Last week, we learned all about different feelings. We focused on how your face changes depending on how you are feeling and what causes you to feel certain ways. Unfortunately, we had several kids absent (there is a bad flu going around). We missed them, but we ended up having a good time.
I had quite a selection of books for the kids and parents to read. We ended up reading “The Feel Good Book” by Todd Parr. His books are fun and sweet. He has many books on feelings.
Next, I held up each of these books and we talked about how the child on the cover feels. We also talked about what makes you feel this way…
And now our centers….
I had a play dough station that had a mat with a head on it. The kids could create a different face displaying a feeling, create different letters, or just play away!
For this center, I wanted the kids to discuss cause and effect.
On one side I wrote different situations, such as “you fall off your bike” and “you can’t figure out how to button your coat” and “your friend meets you at the park”

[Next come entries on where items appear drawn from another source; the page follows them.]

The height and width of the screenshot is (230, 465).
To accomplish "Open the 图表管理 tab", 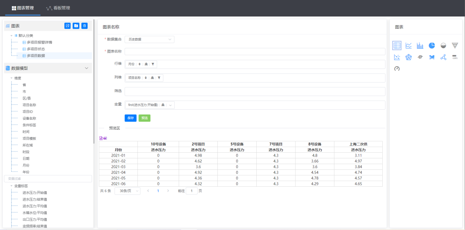I will point(23,8).
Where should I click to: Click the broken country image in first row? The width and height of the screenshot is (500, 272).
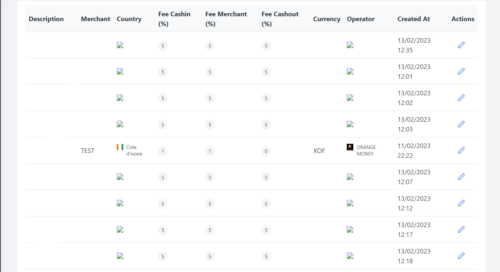pos(120,45)
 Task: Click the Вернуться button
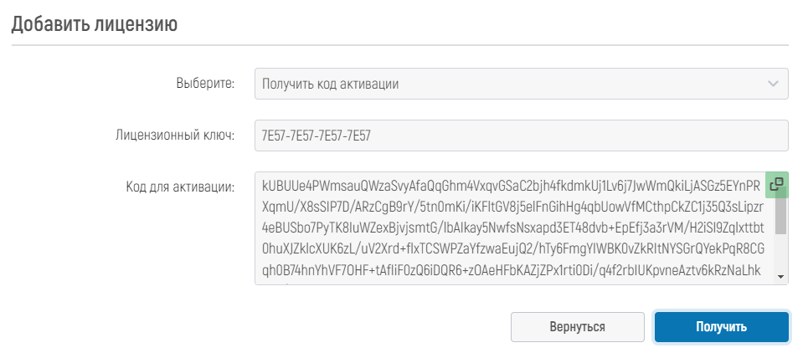(577, 327)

On the other side, I had an arrow and a ton of different feelings. The parent read the first card and asked the child how that situation would make them feel. This was a great introduction to what can be a very complicated topic!
Not “feeling” related, but I had a letter stamping center for a review.

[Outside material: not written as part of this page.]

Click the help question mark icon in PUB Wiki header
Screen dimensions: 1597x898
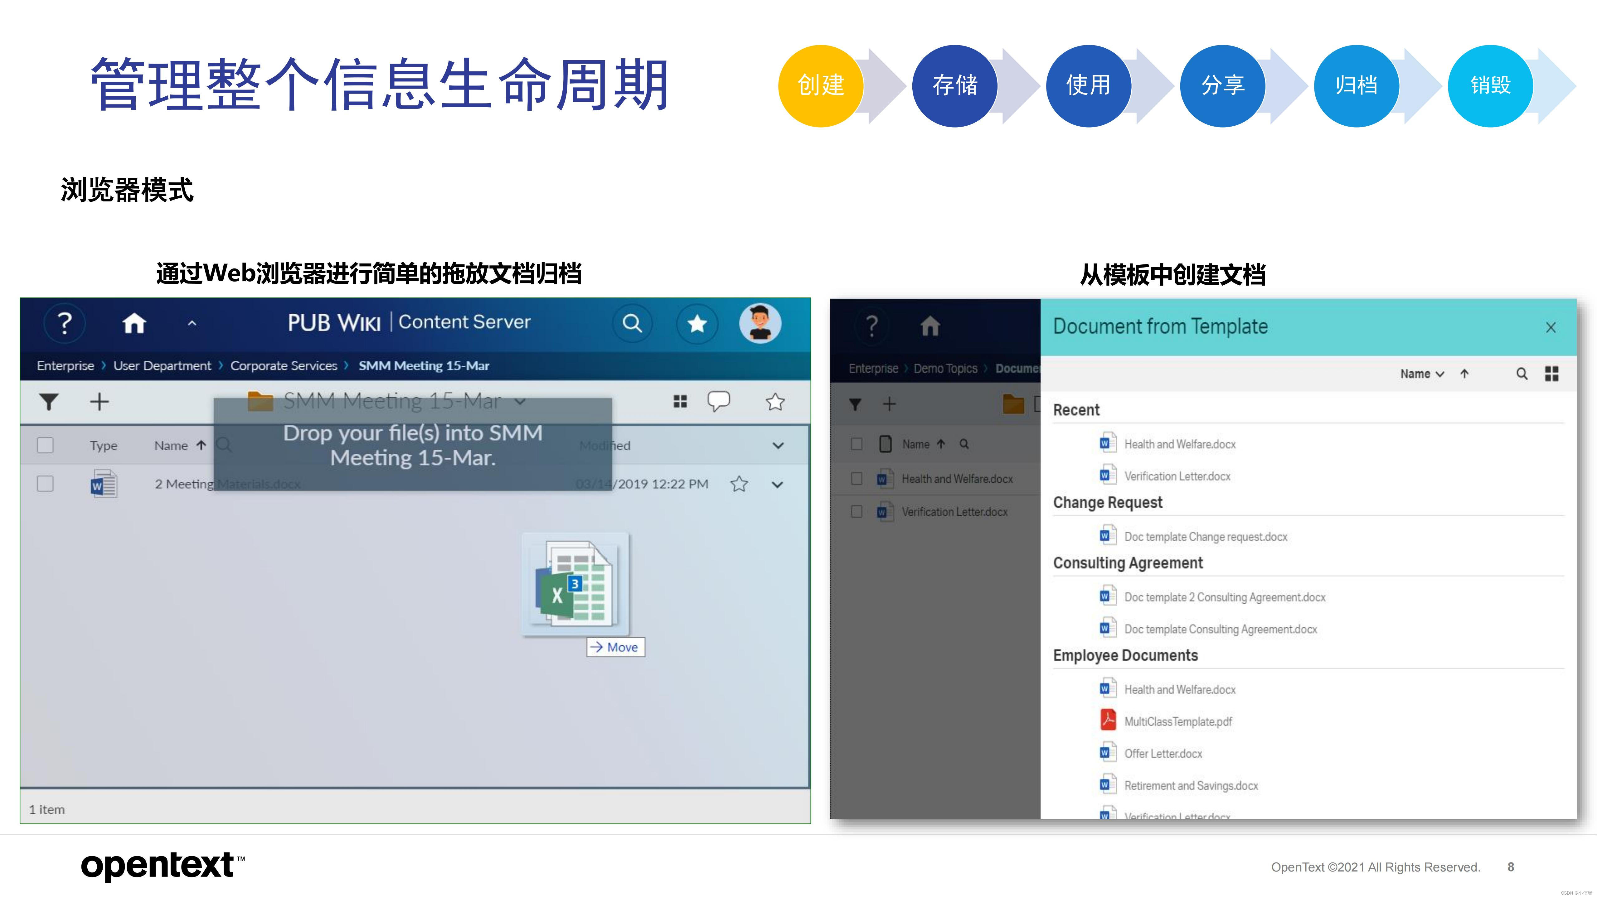coord(64,324)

Another, unrelated center was this Math and Spanish center. It has the numbers 1-5 listed in English on one side and Spanish on the other. I printed it out, cut out the numbers and applied velcro to each side.
Here is the printable for the last center:
Number Words 1-10 in English-Spanish
This station was so much fun! I saw something similiar to this all over Pinterest. I search through my massive magazine collection for different parts of the face and tried to find a variety of faces and feelings. I cut them out and laminated them. I attached magnets to the back of each piece. Kids could create different faces representing different feelings. I plan on adding to the center as I find different faces.

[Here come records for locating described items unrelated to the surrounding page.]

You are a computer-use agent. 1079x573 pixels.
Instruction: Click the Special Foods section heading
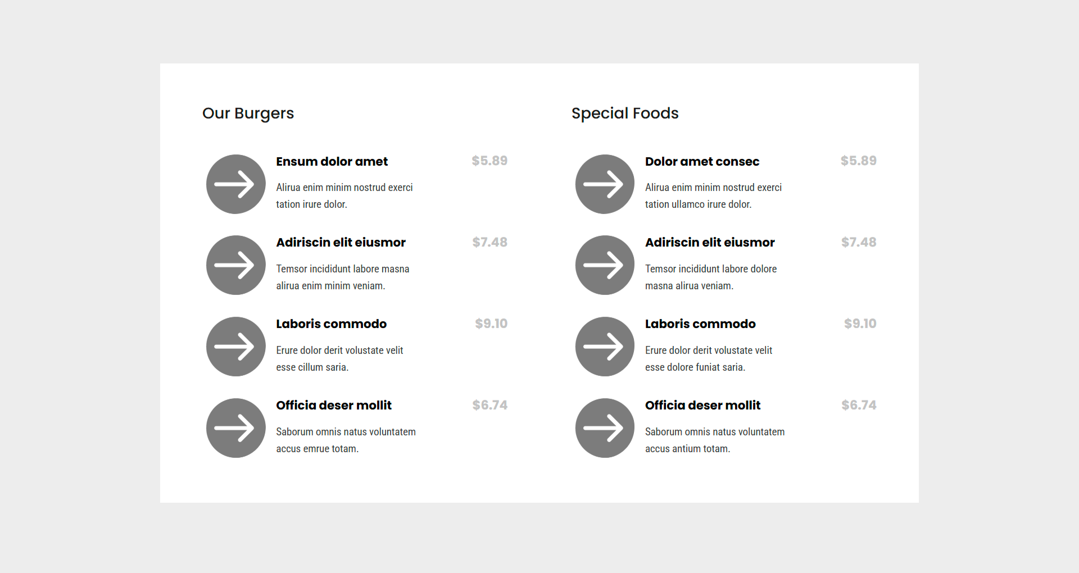(625, 113)
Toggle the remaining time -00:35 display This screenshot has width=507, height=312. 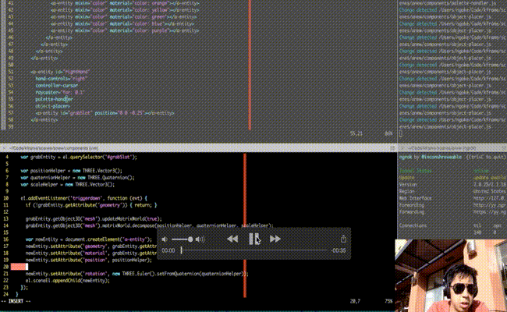338,250
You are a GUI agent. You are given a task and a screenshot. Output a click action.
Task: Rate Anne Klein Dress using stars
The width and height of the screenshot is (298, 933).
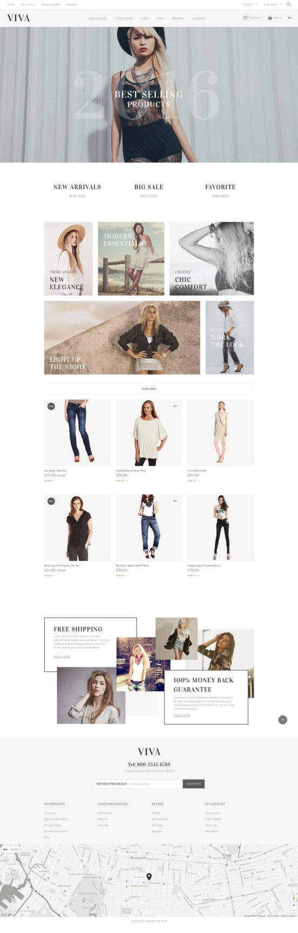(x=193, y=481)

We created faces out of paper plates. The mouths of each face can be changed to change the feeling of the face.
This was BY FAR the most complicated craft that I have created. Once, I got the hang of it though it was really quick to prepare. They turned out really cute and I love how they are interactive. I would for sure do this again, maybe with more facial decorations.
Materials, for each child:
- One paper plate (For the top layer), with a shape, larger than a mouth cut out of it and a hole in the center
- One paper plate (For the bottom layer), with the shape from the top layer traced on it in three different places and a hole in the center
- One popsicle stick (optional, but makes it easier to turn the plate and makes it like a mask)
- One bracket
- Face decorating materials ( I used eyes, yarn for hair, and markers)
The kids decorated the top plate to look like a face, with the bracket as the nose. Then they thought about three different mouths that they wanted on their face. Most of the kids made a happy, sad, and worried-looking mouth. They wrote these mouths into the three areas that were traced on the bottom layer.
When they attached the top and the bottom layers together, they could spin the bottom layer around to have their face show different feelings. We didn’t end up having an ending circle time, but if we had, I would have had the kids sit with their faces and give them different situations and they could show how that situation made their faces feel.
I had so much fun with this topic! This is a topic that can be adjusted to cover a variety of different levels and ages. I thought that our class was a great introduction. Enjoy!